Bankruptcy and mortgages covers a lot of ground,
this may be a two-parter.
Chapter 7 Bankruptcy and Mortgages
Mortgage just means debt secured by real estate. Home equity loan is just a marketing term, if you pledged your house as collateral, it is just another mortgage.
As I am licenses in Michigan, Michigan is the state law this post will follow. Mortgage law is property law is state law, so your mileage may vary.
When you got your mortgage, you signed a paper pledging your home to secure the loan, and, a promissory note to pay the money back at some interest rate over some period of time with some monthly payment.
When you get a bankruptcy discharge, your personal liability on the note is gone, but the lien on your home remains.
Most folks who file Chapter 7 bankruptcy want to keep their home, so they just keep paying the mortgage payment, and the taxes and insurance.
What About That Home Equity Loan?
I have a goofy case now, where my clients filed Chapter 7 and kept paying on the first mortgage, but not the second.

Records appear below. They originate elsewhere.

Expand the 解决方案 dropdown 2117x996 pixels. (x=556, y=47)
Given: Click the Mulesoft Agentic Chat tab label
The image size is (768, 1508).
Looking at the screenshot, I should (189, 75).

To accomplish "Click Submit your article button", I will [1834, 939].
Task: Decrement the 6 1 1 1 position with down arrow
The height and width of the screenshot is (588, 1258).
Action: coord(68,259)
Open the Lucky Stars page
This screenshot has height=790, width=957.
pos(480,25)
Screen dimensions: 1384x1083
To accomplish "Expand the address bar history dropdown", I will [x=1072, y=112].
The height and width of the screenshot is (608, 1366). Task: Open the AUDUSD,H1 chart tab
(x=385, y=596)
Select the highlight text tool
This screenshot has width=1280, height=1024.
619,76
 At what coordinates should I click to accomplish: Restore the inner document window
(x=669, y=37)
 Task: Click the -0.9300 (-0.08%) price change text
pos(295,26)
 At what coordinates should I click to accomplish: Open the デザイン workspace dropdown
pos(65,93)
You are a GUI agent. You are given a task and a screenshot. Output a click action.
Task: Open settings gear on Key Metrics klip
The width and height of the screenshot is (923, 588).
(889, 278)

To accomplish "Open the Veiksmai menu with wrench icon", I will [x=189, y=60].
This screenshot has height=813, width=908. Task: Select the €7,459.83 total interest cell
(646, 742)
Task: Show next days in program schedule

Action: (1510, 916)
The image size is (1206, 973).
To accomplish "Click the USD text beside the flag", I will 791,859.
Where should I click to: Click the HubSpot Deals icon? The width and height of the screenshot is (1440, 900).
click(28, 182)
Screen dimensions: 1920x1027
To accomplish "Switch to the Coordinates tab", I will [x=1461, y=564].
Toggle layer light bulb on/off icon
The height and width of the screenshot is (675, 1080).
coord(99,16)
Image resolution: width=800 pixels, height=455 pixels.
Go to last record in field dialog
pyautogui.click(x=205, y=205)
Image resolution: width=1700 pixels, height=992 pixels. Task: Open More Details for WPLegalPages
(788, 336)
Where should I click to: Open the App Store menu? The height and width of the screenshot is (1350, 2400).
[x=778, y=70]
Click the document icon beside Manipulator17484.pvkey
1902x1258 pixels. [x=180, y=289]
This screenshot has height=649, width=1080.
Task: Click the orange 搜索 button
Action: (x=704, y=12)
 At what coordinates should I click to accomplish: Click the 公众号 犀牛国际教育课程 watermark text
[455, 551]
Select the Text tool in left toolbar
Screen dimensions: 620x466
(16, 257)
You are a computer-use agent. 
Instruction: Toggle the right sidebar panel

So, their personal liability was discharged, but the home equity/second mortgage lien remained.
Now, years later, the second mortgage is foreclosing.
So, we filed a Chapter 13 bankruptcy to stop the foreclosure.
Being that the home is worth much less than the balance on the first mortgage, in Chapter 13 we can strip that second mortgage lien. All we have to do is prove that, the home is worth less than the balance on the first mortgage.
However, my clients have to complete the Chapter 13 plan successfully to be able to record the lien strip judgment and have the second mortgage lien removed.
Of course, they could have walked away from the house after their Chapter 7 bankruptcy and not had to pay anything on either mortgage.
That is an analysis each homeowner filing bankruptcy should make, as my friend Cathy Moran blogs. That is, how much is my house worth? What does it cost me to stay here versus renting? Not only the mortgage payments, but taxes and insurance.
The conventional wisdom was that home values always went up, so you could not lose “investing” in a home.
Well, that blew up with the real estate bubble explosion in 2008.
It could happen again, and, lots of folks are still in underwater homes, places worth less than what is owed on the mortgages.
I tell people, you have not paid that balance you owe yet, that $200,000 you owe on your home now worth $150,000. Why not take that $200,000 and buy a $200,000 house? Filing bankruptcy is your chance to start over and walk away from that bad deal.
But we humans make decisions on the basis of our emotions, and we are tied to our homes, where our kids go to school, neighbors, and so on.
But at least do the numbers, make the analysis, so you know what the consequences of your decision are.